I am noob, not stupid.

Edit: typo

2 comments

It really just depends on the person. I have a few tutorial videos up on Youtube, and it's pretty 50/50 on the comments being "this is too fast" and "thanks for not rambling, slow tutorials are annoying".

I think in general someone this new to programming concepts would probably want something a little slower. Once you get the main concepts down for programming then you can speed up, but the abstract thinking is hard for a lot of people to wrap their head around at first.

YouTube is really a very different case, and in fact the opposite is the case for text.

For speech, the speaker sets the pace, so the challenge of accessibility is actually twofold: the speaker needs to both be clear and not too fast (or too "efficient").

In text, it's the opposite: the reader sets the pace, so more efficient writing will make reading (at whatever pace) less taxing.

You make a good point and I see where you're coming from.

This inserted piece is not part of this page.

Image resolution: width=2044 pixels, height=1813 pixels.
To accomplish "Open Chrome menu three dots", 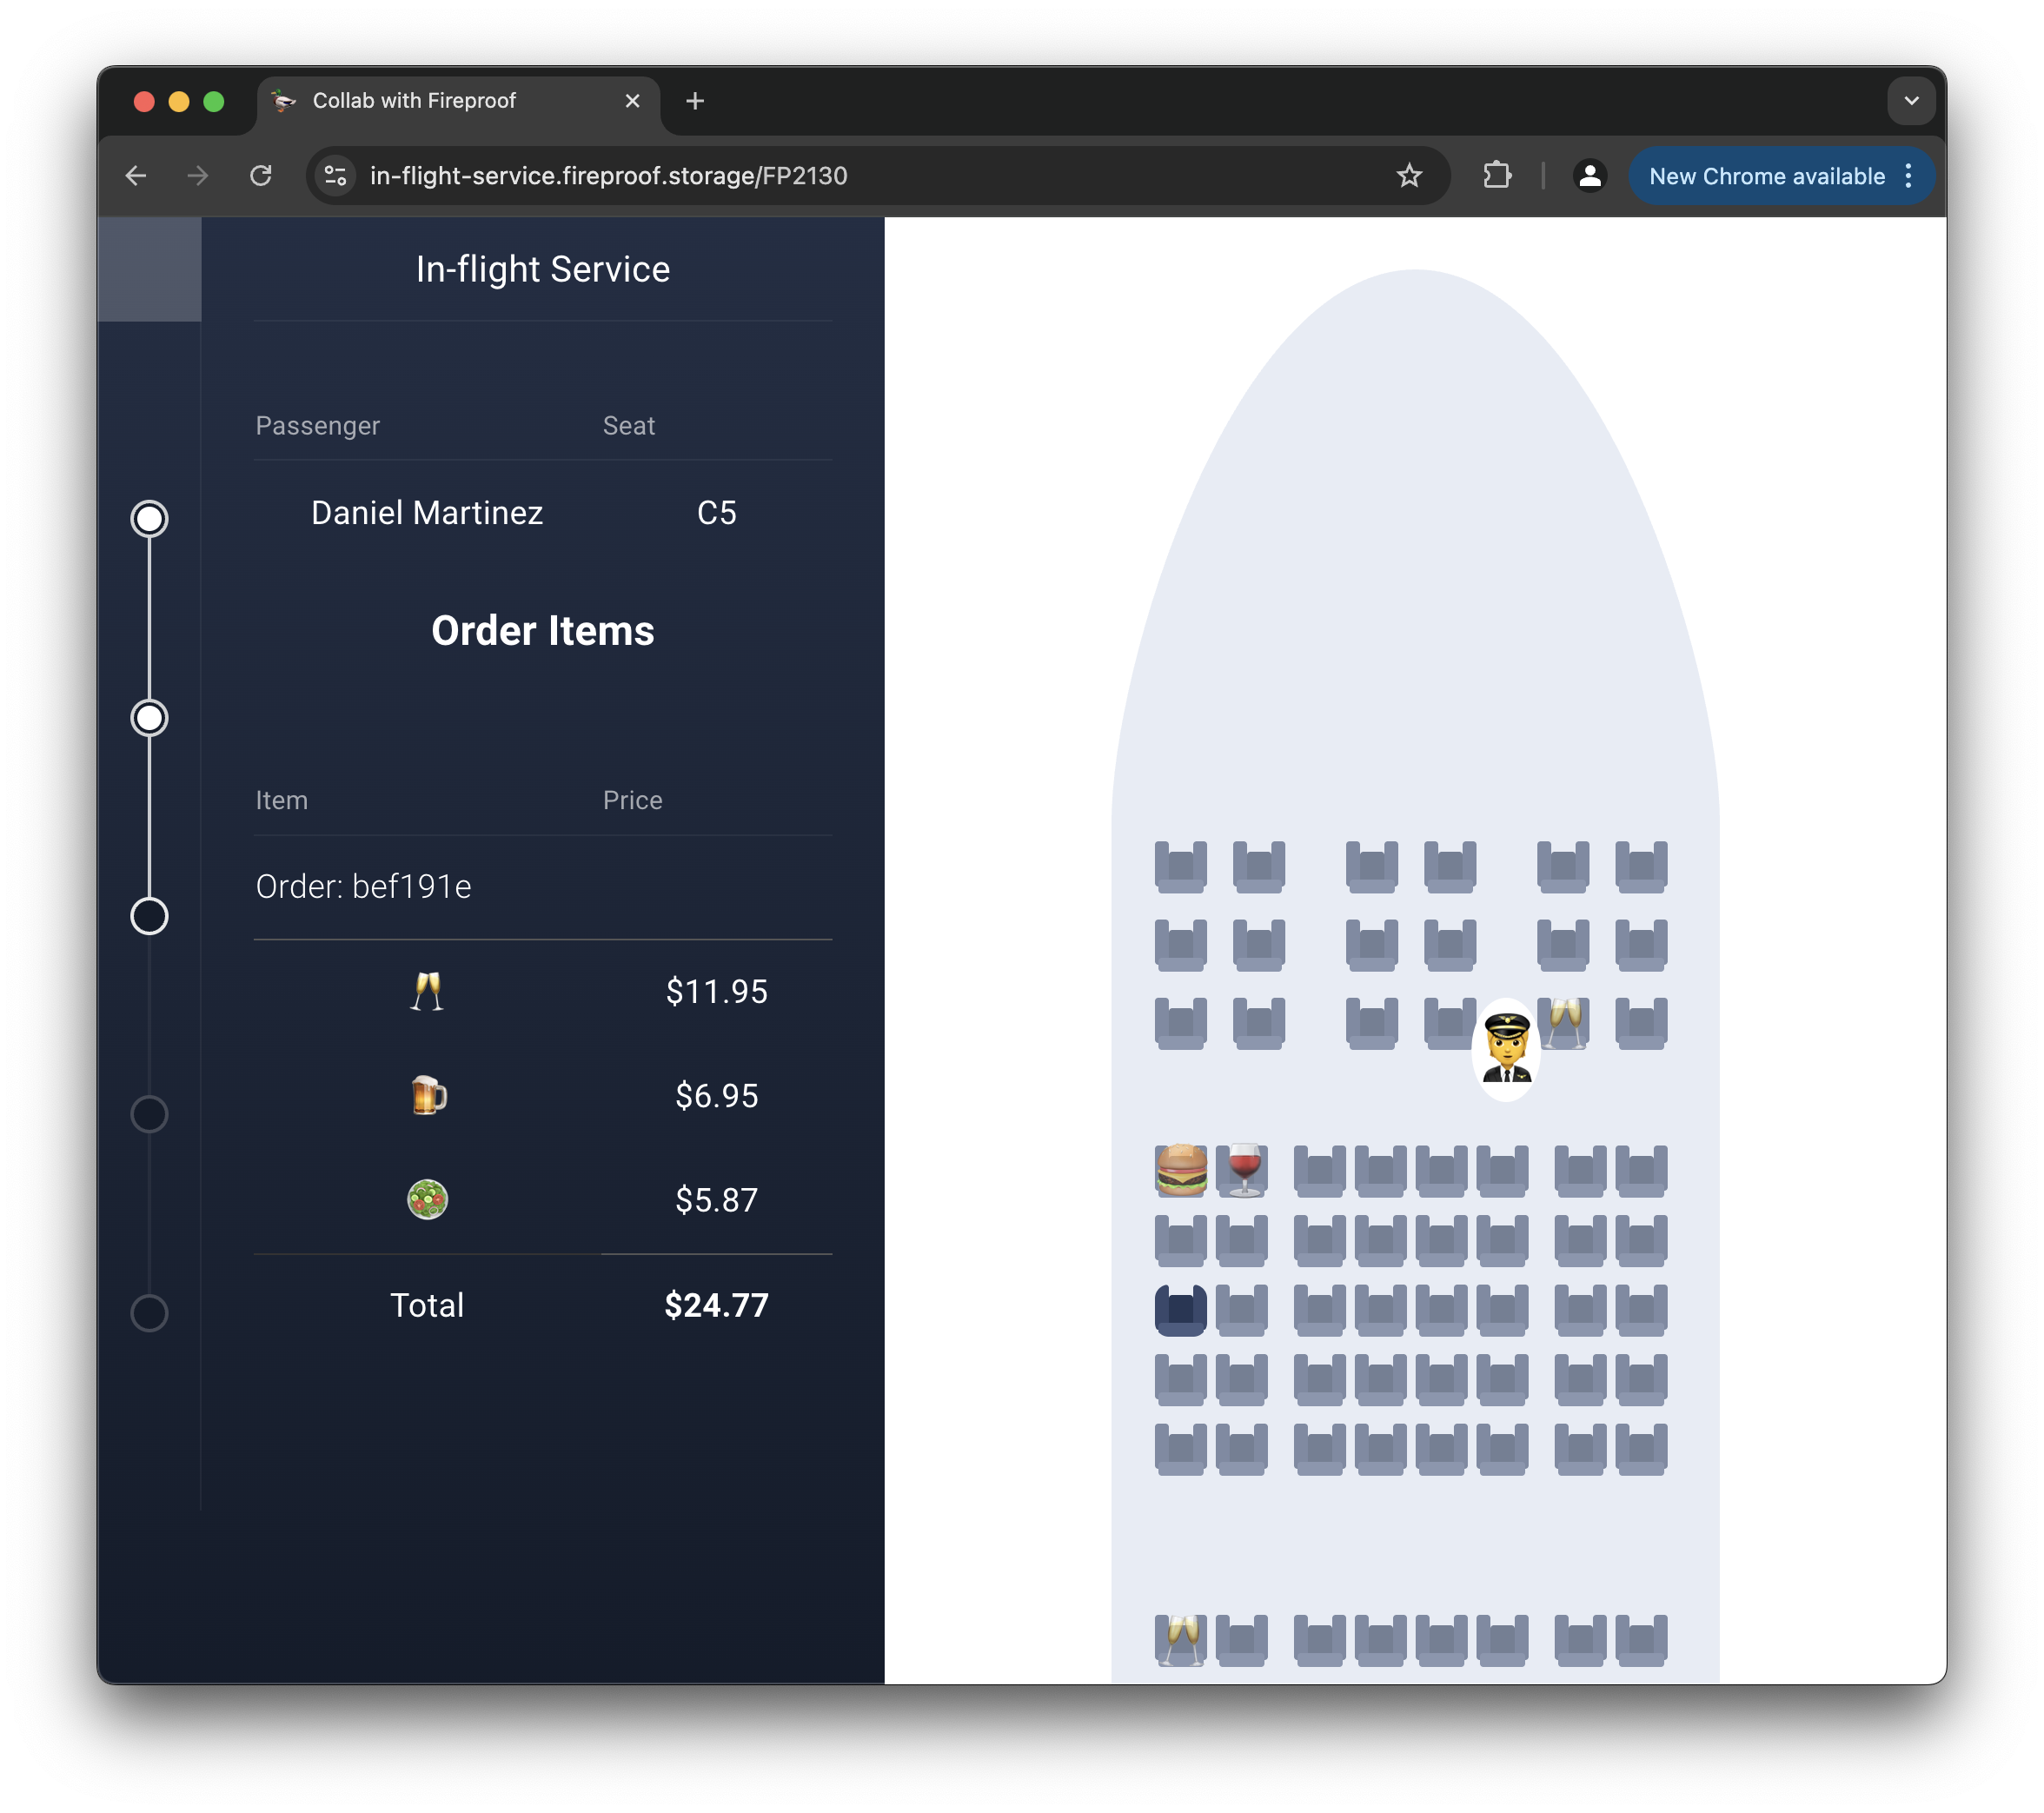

But I've gone through a few text tutorials that just fly through the topics without going into enough depth or examples. I think if you're fairly advanced in a skill, sometimes it's hard to relate to the mindset of someone who is new to it. Like, oh, this is so easy to me, I only need one sentence to explain it. But really it needs a whole paragraph.

It's all a balancing act of course. Like you said, has to be both clear and fast.

Otoh, after reading two chapters it seems that this turorial does not involve that. It is pretty good and thorough for complete beginners.